In the Vulkan raytracing discussion, at which event was the last public update from the TSG given?

▸ Source document
────

The last public update from the TSG was given at SIGGRAPH 2019. See https://www.khronos.org/assets/uploads/developers/library/2019-siggraph/Vulkan-01-Update-SIGGRAPH-Jul19.pdf Slides 27-30

krOoze commented 5 years ago

^ video: https://youtu.be/1fU4w2ZGxH4?t=1465

devshgraphicsprogramming commented 4 years ago

I believe much of the headache of integrating raytracing into vulkan would be mitigated by adding support for recursion into glsl (which is supported already by the hardware), since raytracing is a fundamentally recursive process.

From working with the current NVidia extension for Vulkan, I believe it is largely inelegant for this reason, and that things should shift to a more "compute" oriented pipeline that simply exposes built in hardware accelerated raytracing functionality into the shaders.

However the process of linking multitudes of shader groups with obscure stage names.. miss shaders, hit shaders, intersection shaders and "general" shaders - this is clearly not the direction we want to be heading in.

Pretty sure actually one could emulate NV_raytracing via plain old SM 6.0 compute to an extent, not the exact same API but functionally identical with descriptor indexing/bindless and a little bit of shuffling of external resource usage.

────

▸ Excerpted data

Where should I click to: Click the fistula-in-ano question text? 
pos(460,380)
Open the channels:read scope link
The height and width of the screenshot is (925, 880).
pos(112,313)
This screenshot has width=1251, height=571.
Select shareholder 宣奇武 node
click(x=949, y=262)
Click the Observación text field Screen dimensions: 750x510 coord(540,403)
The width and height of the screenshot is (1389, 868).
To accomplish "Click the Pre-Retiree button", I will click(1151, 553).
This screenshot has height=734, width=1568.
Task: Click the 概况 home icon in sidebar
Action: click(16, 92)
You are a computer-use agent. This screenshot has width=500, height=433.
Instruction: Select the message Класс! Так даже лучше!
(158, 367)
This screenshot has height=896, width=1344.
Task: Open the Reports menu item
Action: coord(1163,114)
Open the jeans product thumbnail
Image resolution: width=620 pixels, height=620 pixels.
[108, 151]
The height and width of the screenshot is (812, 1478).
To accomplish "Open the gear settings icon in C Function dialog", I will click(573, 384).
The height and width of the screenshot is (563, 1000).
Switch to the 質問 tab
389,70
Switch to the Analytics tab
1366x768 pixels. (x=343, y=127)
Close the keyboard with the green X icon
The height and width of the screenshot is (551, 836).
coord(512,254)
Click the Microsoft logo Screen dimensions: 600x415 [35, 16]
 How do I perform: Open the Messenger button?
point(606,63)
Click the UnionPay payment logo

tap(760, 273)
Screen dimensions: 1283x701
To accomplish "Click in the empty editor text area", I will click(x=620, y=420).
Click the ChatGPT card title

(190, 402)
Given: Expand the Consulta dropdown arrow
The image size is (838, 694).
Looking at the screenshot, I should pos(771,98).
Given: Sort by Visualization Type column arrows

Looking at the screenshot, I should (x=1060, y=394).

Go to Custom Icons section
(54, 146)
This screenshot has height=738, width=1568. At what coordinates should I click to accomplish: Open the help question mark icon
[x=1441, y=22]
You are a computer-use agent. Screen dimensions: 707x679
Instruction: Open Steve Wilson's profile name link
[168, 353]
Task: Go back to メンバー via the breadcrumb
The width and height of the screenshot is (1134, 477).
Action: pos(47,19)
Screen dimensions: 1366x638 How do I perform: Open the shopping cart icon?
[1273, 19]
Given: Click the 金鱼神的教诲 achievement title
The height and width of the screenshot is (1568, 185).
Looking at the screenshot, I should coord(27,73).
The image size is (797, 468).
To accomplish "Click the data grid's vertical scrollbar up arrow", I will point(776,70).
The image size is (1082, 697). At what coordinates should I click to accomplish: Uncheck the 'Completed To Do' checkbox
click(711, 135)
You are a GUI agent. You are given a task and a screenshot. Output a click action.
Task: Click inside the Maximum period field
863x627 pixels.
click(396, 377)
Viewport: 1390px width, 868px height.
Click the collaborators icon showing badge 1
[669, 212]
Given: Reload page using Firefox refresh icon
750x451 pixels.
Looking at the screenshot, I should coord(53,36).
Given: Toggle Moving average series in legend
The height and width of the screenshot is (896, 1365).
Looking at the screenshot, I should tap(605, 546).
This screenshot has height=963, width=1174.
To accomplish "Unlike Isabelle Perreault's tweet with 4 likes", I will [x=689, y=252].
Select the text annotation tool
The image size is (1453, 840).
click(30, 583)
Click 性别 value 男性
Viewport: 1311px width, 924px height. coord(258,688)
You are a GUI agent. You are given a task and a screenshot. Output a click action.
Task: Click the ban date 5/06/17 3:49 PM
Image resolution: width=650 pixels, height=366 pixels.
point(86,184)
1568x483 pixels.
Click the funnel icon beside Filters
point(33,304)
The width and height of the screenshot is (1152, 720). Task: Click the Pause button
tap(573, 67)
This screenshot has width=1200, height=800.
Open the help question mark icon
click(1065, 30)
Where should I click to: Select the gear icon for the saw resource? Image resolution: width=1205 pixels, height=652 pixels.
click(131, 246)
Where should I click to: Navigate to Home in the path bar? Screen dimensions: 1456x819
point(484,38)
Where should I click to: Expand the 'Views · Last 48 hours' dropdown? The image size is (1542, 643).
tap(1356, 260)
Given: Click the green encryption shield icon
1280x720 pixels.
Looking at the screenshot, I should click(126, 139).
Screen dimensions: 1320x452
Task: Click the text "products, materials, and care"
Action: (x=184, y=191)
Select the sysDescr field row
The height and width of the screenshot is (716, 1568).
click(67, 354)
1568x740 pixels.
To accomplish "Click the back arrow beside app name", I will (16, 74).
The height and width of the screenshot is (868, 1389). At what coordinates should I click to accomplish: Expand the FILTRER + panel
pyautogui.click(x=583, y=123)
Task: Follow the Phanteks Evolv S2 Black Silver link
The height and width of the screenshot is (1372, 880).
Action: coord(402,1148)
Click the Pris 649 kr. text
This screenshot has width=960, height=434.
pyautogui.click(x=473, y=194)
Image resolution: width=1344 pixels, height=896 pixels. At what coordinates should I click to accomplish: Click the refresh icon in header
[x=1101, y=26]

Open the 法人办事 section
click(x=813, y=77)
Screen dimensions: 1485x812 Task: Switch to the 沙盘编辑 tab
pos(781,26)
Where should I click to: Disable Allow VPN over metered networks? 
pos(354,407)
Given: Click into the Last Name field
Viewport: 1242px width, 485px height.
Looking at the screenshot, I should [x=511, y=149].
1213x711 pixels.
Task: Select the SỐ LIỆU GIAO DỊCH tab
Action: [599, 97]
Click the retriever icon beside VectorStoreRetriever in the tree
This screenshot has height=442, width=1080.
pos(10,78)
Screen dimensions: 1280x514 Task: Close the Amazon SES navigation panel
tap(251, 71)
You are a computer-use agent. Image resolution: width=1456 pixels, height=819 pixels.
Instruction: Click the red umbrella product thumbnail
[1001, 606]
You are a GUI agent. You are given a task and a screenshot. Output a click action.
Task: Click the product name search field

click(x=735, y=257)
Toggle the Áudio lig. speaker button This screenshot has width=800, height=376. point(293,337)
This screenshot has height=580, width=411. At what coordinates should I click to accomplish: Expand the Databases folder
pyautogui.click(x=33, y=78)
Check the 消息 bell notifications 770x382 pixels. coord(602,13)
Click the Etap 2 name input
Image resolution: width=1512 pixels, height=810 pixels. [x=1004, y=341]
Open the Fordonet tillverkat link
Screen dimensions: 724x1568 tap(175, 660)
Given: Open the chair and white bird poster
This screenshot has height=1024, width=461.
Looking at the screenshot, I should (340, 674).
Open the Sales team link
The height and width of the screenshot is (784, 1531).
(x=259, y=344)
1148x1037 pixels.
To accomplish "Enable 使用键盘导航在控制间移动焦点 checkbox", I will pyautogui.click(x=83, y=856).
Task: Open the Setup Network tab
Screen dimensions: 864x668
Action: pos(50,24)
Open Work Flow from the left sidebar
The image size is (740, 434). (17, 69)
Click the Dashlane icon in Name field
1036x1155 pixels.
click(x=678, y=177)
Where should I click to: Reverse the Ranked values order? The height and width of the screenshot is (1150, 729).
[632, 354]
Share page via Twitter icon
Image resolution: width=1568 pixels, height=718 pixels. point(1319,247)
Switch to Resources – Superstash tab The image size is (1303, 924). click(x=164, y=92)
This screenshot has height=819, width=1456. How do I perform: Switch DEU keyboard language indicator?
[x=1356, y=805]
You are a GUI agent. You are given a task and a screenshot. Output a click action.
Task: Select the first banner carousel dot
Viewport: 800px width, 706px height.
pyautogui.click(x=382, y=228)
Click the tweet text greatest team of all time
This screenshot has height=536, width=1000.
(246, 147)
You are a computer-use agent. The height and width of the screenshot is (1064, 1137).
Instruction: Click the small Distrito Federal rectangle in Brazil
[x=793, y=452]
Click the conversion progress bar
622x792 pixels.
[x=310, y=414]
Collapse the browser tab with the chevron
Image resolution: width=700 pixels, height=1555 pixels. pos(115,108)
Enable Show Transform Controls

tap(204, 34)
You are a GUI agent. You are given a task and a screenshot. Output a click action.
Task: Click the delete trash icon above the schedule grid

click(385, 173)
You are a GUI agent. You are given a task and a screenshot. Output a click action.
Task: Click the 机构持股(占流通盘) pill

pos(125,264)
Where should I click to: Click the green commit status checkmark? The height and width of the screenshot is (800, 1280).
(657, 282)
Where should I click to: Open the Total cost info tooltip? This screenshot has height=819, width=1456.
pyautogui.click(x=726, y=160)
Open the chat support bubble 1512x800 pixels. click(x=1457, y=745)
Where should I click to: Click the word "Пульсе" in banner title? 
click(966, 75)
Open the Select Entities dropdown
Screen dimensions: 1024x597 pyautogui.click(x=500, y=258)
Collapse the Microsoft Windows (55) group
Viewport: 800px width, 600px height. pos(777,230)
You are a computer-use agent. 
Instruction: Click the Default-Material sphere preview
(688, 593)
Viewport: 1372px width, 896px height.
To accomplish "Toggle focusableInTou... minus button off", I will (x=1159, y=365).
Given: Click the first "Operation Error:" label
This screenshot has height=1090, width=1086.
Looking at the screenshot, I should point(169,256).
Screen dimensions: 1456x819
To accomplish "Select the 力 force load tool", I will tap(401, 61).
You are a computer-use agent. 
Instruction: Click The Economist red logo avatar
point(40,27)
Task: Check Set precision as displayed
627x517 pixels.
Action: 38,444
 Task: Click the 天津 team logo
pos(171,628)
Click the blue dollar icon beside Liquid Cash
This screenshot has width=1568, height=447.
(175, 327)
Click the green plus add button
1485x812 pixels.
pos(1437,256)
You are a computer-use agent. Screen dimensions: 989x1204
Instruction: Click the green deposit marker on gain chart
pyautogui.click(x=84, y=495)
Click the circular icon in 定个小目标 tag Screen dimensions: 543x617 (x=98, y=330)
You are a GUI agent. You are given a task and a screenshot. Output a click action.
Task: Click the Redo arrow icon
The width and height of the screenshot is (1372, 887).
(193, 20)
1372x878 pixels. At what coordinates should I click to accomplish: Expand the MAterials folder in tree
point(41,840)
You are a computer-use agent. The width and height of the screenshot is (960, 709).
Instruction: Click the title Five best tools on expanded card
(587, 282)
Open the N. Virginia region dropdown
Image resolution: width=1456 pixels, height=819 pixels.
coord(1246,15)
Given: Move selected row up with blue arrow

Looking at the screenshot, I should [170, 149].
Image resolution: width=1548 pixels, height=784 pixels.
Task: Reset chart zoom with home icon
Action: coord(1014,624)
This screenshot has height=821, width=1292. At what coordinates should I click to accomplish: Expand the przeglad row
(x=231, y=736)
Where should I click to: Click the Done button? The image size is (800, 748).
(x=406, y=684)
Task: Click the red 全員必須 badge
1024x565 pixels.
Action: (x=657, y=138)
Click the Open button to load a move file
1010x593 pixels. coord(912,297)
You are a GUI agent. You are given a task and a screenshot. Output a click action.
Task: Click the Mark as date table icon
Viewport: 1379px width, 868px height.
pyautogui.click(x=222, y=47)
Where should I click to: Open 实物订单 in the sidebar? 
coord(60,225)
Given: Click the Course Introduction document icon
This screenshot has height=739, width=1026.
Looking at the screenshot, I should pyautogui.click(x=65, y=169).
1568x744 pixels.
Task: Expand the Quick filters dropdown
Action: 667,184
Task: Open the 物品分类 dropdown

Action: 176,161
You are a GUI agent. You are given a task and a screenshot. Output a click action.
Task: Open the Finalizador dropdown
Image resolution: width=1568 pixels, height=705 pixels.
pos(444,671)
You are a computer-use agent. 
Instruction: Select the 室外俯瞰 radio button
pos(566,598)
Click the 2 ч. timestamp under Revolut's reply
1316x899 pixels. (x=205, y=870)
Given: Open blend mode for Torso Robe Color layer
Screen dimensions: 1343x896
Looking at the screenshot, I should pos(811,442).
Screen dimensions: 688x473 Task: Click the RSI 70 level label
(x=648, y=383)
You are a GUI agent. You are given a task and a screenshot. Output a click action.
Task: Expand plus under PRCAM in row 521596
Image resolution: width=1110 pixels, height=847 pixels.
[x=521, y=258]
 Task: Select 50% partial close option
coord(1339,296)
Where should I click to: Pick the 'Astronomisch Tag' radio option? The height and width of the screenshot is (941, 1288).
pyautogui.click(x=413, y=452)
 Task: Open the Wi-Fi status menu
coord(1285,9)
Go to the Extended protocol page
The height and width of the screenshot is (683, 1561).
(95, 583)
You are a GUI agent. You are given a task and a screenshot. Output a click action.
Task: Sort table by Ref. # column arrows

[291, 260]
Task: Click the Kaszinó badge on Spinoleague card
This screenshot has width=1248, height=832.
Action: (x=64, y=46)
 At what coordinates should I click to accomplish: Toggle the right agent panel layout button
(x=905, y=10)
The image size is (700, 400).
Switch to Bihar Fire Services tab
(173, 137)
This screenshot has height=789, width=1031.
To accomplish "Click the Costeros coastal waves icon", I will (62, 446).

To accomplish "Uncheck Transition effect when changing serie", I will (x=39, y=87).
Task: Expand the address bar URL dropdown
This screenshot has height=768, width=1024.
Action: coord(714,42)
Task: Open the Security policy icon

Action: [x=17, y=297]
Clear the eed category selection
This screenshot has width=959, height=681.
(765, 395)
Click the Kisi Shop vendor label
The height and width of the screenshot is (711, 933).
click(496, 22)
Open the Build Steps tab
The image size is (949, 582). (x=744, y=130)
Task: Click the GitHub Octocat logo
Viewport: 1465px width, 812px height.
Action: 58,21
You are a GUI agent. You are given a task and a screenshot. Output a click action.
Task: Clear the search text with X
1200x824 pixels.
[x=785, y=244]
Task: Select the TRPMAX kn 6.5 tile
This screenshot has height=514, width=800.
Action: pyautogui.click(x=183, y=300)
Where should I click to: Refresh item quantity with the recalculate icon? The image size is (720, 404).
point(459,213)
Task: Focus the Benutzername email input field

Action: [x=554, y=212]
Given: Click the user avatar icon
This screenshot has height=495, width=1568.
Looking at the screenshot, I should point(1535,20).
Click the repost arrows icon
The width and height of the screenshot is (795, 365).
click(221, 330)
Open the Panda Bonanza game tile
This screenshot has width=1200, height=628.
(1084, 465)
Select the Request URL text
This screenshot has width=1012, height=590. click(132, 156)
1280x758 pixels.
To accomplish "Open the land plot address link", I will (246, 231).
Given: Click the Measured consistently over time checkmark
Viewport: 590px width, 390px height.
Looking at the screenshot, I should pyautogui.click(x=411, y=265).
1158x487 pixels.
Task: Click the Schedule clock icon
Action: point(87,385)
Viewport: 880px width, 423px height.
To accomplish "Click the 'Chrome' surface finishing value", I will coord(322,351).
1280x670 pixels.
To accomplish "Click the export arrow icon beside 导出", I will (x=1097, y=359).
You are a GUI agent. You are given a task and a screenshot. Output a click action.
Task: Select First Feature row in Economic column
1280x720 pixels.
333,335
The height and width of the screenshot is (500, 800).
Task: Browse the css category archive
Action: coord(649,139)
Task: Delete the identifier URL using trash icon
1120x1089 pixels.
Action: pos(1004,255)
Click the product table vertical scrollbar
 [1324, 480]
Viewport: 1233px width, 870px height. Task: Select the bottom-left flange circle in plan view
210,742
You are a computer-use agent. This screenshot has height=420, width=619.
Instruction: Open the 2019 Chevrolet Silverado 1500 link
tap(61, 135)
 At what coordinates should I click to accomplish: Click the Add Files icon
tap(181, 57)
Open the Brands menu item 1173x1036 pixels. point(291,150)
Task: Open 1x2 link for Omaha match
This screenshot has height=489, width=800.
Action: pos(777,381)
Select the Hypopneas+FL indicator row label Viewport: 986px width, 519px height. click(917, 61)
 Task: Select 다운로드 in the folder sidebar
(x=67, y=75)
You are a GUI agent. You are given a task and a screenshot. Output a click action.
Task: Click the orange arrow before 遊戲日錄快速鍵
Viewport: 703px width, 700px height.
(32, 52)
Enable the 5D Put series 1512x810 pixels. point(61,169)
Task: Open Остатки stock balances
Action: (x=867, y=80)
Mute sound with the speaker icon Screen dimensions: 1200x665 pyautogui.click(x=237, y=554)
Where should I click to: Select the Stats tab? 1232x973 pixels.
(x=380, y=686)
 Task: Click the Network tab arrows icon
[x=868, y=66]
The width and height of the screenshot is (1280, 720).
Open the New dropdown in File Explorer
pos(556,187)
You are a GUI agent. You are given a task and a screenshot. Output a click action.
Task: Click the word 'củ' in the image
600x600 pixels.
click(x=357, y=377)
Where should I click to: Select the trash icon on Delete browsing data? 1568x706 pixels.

────

▸ Final answer
SIGGRAPH 2019